Она осмотрелась по сторонам, как бы не веря в то, что всё уже
закончилось, и она снова вернулась в этот мир. Потом испуганно
взглянула на меня и спросила ставшим внезапно хриплым голосом:
— Кто ты, мальчик?
— Я Саша Кузнецов. Вы что, забыли?
Она помотала головой:
— Нет, я помню... Я о другом спрашиваю.
— О чём «о другом»? — я уже понимал, что её тревожит. Больше не
приду сюда! Чем дальше, тем труднее и труднее становится скрывать
свою сущность. Если так пойдёт дальше, мне останется только жить
где-нибудь в глухой тайге. И единственными друзьями и собеседниками
у меня будут медведи и волки.
— Что вот это всё сейчас было? — она неопределённо повела
рукой.
Я скривился от необходимости что-то отвечать:
— Вам обязательно это знать? Вы попросили меня ещё раз показать
вам хореографию, и я её вам показал. Вы получили большое
удовольствие от музыки и от самого танца. Вам улыбался и был в вас
влюблён сам Иоганн Штраус. Разве этого недостаточно?
Она шагнула ко мне, положила руки мне на плечи и всмотрелась в
мои глаза. Я ободряюще улыбнулся ей:
— Не думайте, что вы сходите с ума. С вашим рассудком всё в
полном порядке. Чтобы вам было проще, считайте меня сильным
гипнотизёром. Так вам легче будет?
Она слабо улыбнулась, по-прежнему не отрываясь от моих глаз:
— Да, так, пожалуй, лучше, чем по-другому...
— Как это — «по-другому»? — заинтересовался я.
Она вздохнула и убрала руки.
— Ах, Саша,... Мы живём в такой стране и в такое время, что
лучше держать свои мысли при себе. Я к вам на Колыму потому и
попала, что когда-то не умела держать язык за зубами...

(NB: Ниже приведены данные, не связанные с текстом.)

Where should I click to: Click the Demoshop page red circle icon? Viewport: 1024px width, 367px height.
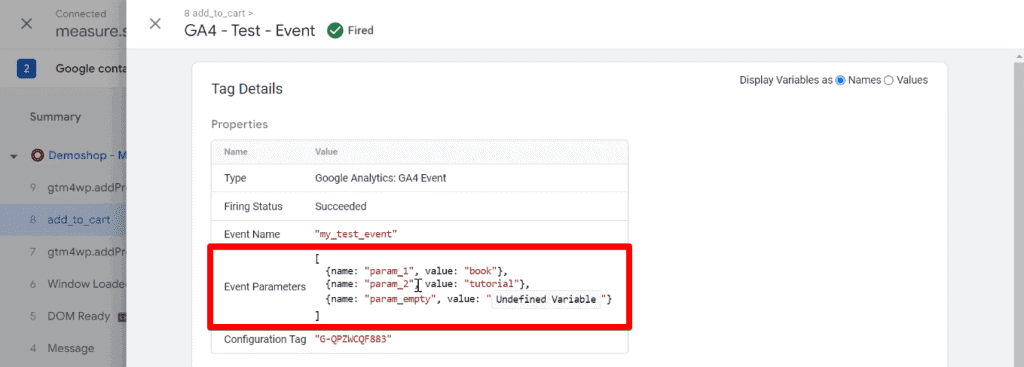coord(38,156)
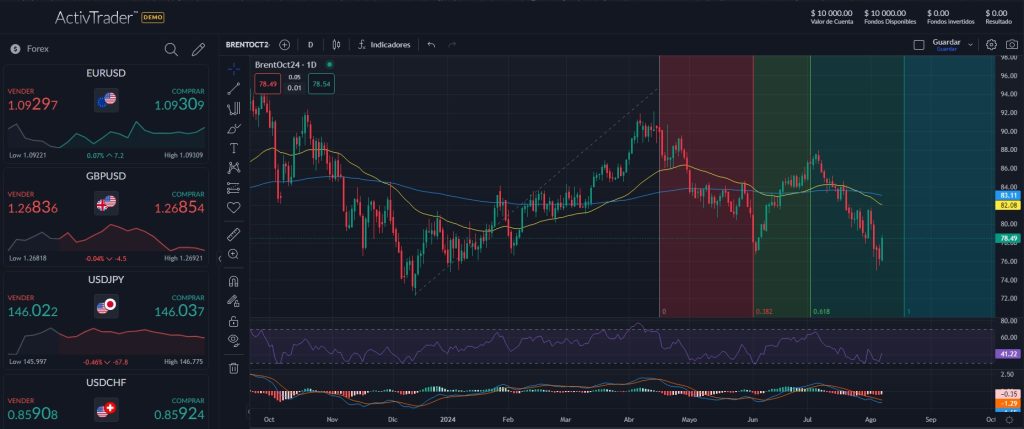Open the Forex category selector
This screenshot has height=429, width=1024.
[38, 49]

— Со мной вы можете не бояться. — заверил я её, — Вы угадали, я
действительно не простой мальчик. И мне уже два раза приходилось
иметь дело с теми, кого вы опасаетесь. Оба раза они обломали об
меня свои зубы. Надо будет, обломаю им зубы и в третий, и в
четвёртый раз. А если они мне сильно надоедят, просто уничтожу эту
контору к чёртовой матери!
— Откуда я знаю, что ты не врёшь? — отчуждённо спросила меня эта
уставшая от жизни и забот женщина.
Я фыркнул:
— Да мне и не нужно, чтобы вы мне верили! Для чего мне это? Я же
всё равно к вам больше не приду. Слишком уж неосторожно с моей
стороны это было, — я обречённо махнул рукой, — Мне, Элеонора
Генриховна, всё труднее и труднее становится скрывать свою
сущность. Если не здесь, то в другом месте обязательно вылезет.
Буквально пару минут назад подумал, что если так дальше пойдёт, то
мне останется только жить в лесу среди диких зверей. Слава богу,
они меня любят и слушаются... Вот вы не вернулись в свой родной
Питер после амнистии. — продолжил я, пристально глядя в её светлые
глаза, — Посчитали, что жизнь закончена, что лагеря отняли у вас
здоровье, и своих детей у вас уже никогда не будет. А детей вы
любите, потому и устроились преподавать, чтобы иметь возможность
хотя бы так быть с ними рядом. Цинга забрала половину ваших зубов,
а ваши прекрасные волосы поседели. Ими некогда любовались ваши
сокурсники, половина из которых были в вас тайно влюблены.